Exercise aim → Put this sentence from the article about Melissa Kinsella's death into Spanish: "Following tests, it was found that Melissa also had the same condition."

The heartbroken mother of a woman who collapsed and died on a family holiday has revealed she could have been saved – by delayed test results.
Melissa Kinsella, 30, was at the airport waiting to fly home from a holiday in Turkey when she collapsed and had a massive seizure and cardiac arrest. Her devastated family and friends raised over £50,000 to bring her back to the UK, but she was pronounced dead just hours after landing back in Merseyside.
Mother-of-three Melissa died on May 26 and her family were desperate to know why the previously healthy mum had died so suddenly. Then, two months later Melissa’s cousin, Nicole, found out she has a genetic heart condition called Long QT Syndrome.
Following tests, it was found that Melissa also had the same condition. Melissa’s mother, Michelle Heathcote, now believes that Nicole’s test results, which took seven months to process, could have saved her daughter’s life.
The 51-year-old said: “We had no idea Nicole was being tested. She’d had her own health issues last year and was tested in December. NHS guidelines recommend three months for test results.

Listed records →

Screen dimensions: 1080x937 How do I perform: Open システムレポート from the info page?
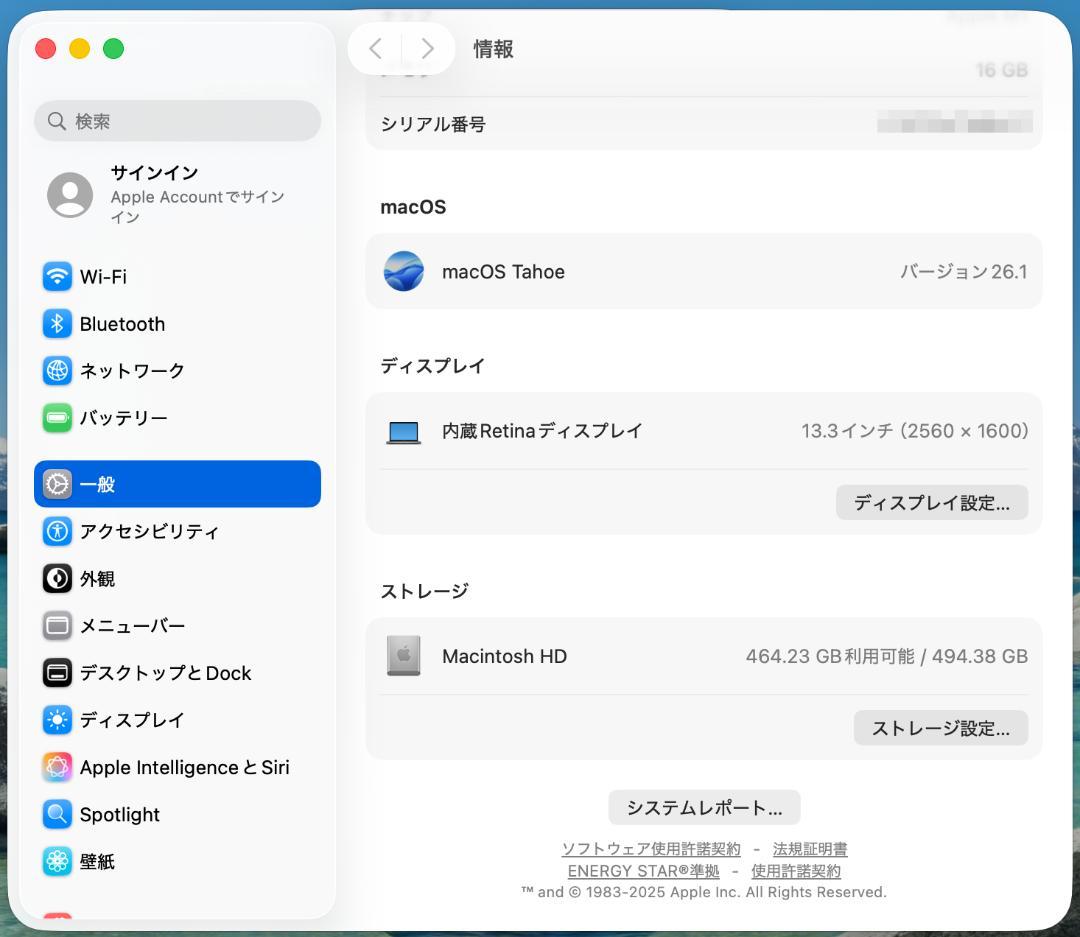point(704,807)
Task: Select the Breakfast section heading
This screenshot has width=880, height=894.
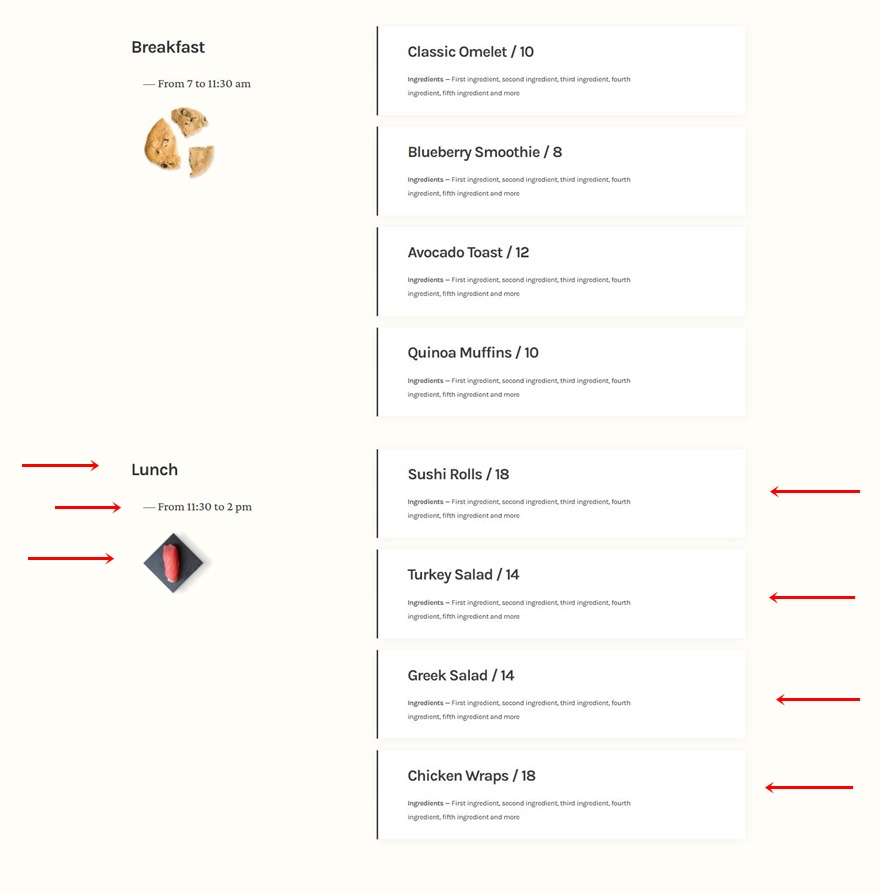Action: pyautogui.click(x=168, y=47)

Answer to the exercise → Tras unas pruebas, se descubrió que Melissa también tenía la misma afección.